2.4 組織學檢查 由Fig 2可知，腫瘤組織邊緣無明顯邊界，呈浸潤性生長狀態，腫瘤細胞核皺縮，排列紊亂。在腫瘤組織中，有大面積的壞死和出血區域，并分布有豐富的微血管。由Fig 3可知，免疫組化CD133染色顯示腫瘤細胞有棕色陽性顯色，且為胞質著色，說明腫瘤組織中存在有大量的腦膠質瘤干細胞。

3 討論

腦膠質瘤是人類死亡率最高的腫瘤之一，其具有浸潤性生長的特點，且腦腫瘤邊緣無明顯邊界。盡管接受手術、放療、化療等手段，膠質母細胞瘤患者的預后仍然很差，而且神經膠質瘤對放療和化療藥物的敏感性較差。由于腦腫瘤干細胞的存在，腦腫瘤的復發率也較高，因此腦腫瘤的預后也不理想[3-4]。因此，本實驗建立了將腦腫瘤干細胞接種到小鼠腦內的膠質瘤模型，為后續膠質瘤實驗的研究奠定基礎。

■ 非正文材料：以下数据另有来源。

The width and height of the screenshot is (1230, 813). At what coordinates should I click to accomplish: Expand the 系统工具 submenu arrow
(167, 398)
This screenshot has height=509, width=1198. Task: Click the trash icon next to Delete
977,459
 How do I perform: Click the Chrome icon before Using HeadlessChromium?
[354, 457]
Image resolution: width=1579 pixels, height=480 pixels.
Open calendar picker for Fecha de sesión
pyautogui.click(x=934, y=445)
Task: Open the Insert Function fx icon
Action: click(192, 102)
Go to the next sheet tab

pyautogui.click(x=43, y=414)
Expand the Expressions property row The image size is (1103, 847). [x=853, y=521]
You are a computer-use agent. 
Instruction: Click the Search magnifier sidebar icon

Fig 2 HE staining of tumor tissue(×100)

Fig 3 Tumor immunohistochemical staining CD133 positive(×200)

ICR小鼠[5]是Hauschka用Swiss小鼠群以多產為目標，進行選育的小鼠。ICR小鼠具有較強的適應性，且生長速度較快，具有較好的實驗重復性。ICR小鼠是進行免疫藥物篩選，復制病理模型較常用的實驗動物，已廣泛用于藥理、毒理、腫瘤等的研究[6-7]。因此，本研究中選用ICR小鼠造模，相比較于使用大鼠造模，模型成功率高，且便于操作。將C6干細胞接種到小鼠組織中，相比較用C6細胞構建腫瘤模型，C6干細胞較C6細胞具有更強的浸潤性以及促進腫瘤細胞生長的能力，可以更好地研究腫瘤干細胞在腫瘤生長過程中的生物學特性，為后續腫瘤復發的研究提供依據。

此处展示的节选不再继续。